L'enjeu, c'est la santé de notre société. C'est la pacification de notre société. Encore plus aujourd'hui qu'hier. Quand nous ne sommes pas des adultes équilibrés, nous n'arrivons pas à vivre ensemble. Cela commence par des incivilités, ça se poursuit par des violences ordinaires. On devient irritable. On ne se supporte pas les uns les autres. On se reconnaît de moins en moins. On quitte ces besoins fondamentaux de vivre avec, alors que les êtres humains ont besoin de vivre ensemble. On commence d'ailleurs notre vie comme ça. Un bébé tout seul, si on ne prend pas soin de lui à sa naissance, il meurt. 

C'est un enjeu de qualité de vie. C'est un enjeu de société. Pour tenir une démocratie, il faut avoir envie de vivre ensemble, de se respecter, de s'écouter.

Sophie Marinopoulos

Et les écrans n'arrangent rien...

Cela fait partie de nos préoccupations majeures. Personnellement, je ne suis pas opposée aux écrans car ils font partie de nos vies. A la condition qu'ils ne provoquent pas la confiscation de notre relation avec nos enfants. L'écran babysitter, c'est en effet un message fort donné à nos enfants, comme "ne bouge pas, "ne fais de bruit", "Ne m'ennuie pas", "J'ai autre chose à faire" etc ...

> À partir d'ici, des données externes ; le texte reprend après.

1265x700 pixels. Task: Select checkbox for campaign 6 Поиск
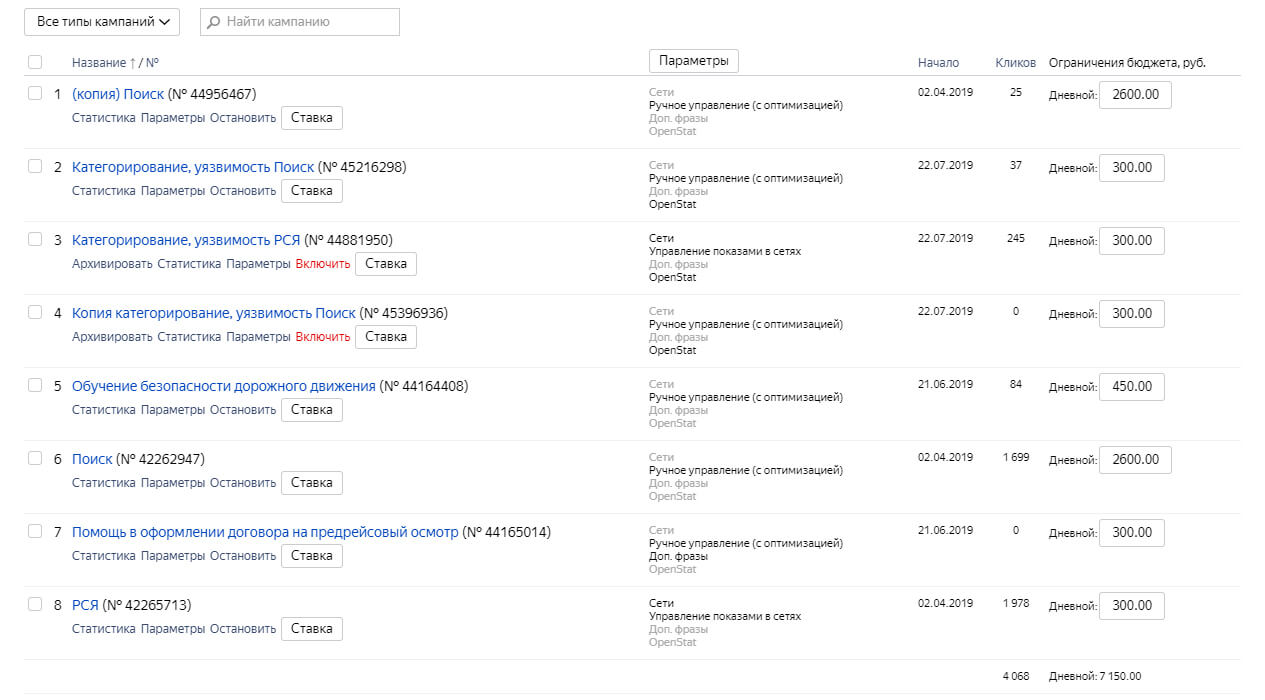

Ce sont des messages de rupture de liens. Nos enfants les captent bien et nous le rendent au centuple. Ils passent ensuite leur temps à nous réclamer, car ils sont privés de ce dont ils ont besoin.

En revanche, les écrans peuvent servir de médiation. On peut regarder ensemble quelque chose. Des artistes font des capsules de deux, trois minutes magnifiques, très esthétiques. 

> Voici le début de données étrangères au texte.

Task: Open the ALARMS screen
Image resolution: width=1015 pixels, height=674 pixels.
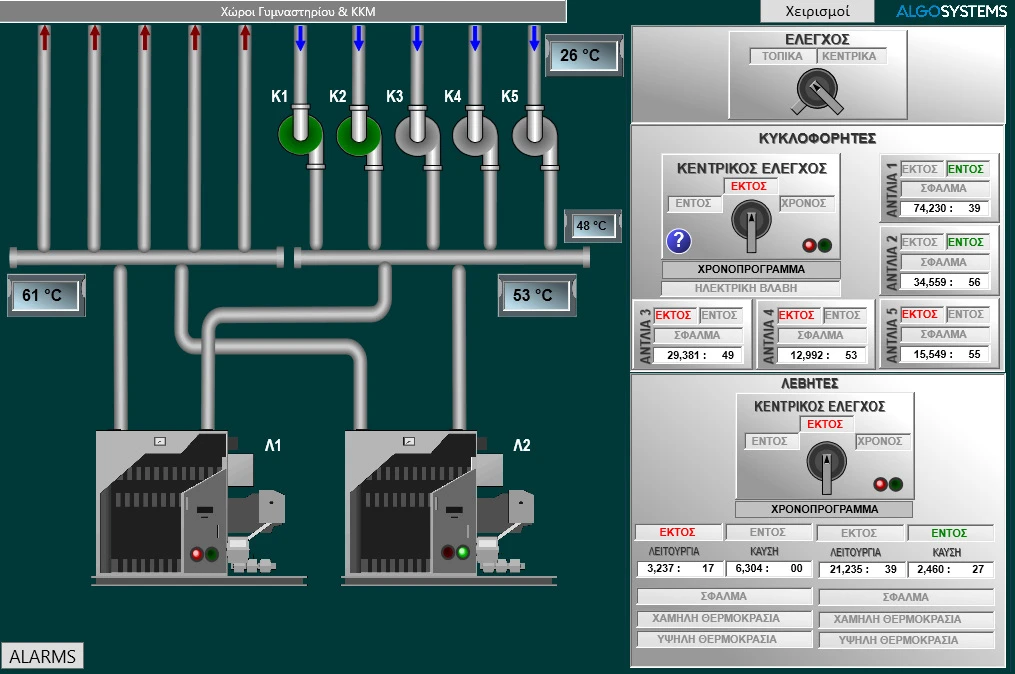Action: (42, 656)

Quels conseils donnez-vous aux parents, qui manquent de temps ?

D'abord, l'écran ne doit pas éduquer mon enfant. Je suis son parent, et c'est à moi de lui transmettre les choses importantes de la vie. Je veux voir ce qu'il regarde. Beaucoup de parents font ça très bien. Ils posent des limites. Pas plus de trois minutes.

Ceux qui n'y arrivent pas, ce n'est pas qu'ils ne veulent pas, mais ils sont un peu perdus et ils ont besoin qu'on les guide. En consultation, on les interroge et des parents me disent "j'ai remarqué qu'au bout d'un quart d'heure d'écran, mon enfant s'énerve". C'est intéressant d'observer et de poser ses limites.

Il ne faut pas culpabiliser les parents, mais l'amener à réfléchir sur les effets des écrans sur leurs comportements. Mais encore une fois, il faut du temps pour ça. Mais c'est devenu un luxe.

Sophie Marinopoulos

Qu'entendez-vous par éveil culturel et artistique, quelles activités privilégier ?

C'est très simple. Aller se promener dans un jardin, observer la nature, les bourgeons. On n'est pas obligé d'aller au cinéma. Si vous utilisez le langage et que vous échangez, c'est très bien. Il n'y a pas une manière de faire. L'éveil artistique et culturel, ce n'est pas réservé qu'aux bobos, qui ont de l'argent. Pas du tout. L'important, c'est de vivre une expérience sensible, de prendre le temps de la vivre et c'est ainsi que vous vous sentirez plus apaisé. Les parents le disent eux-mêmes "Il est plus calme aujourd'hui, mais c'est vrai que nous avons passé du temps ensemble. "

C'est vertueux. L'apaisement de la société passe par là. C'est une alchimie qu'on construit tous ensemble.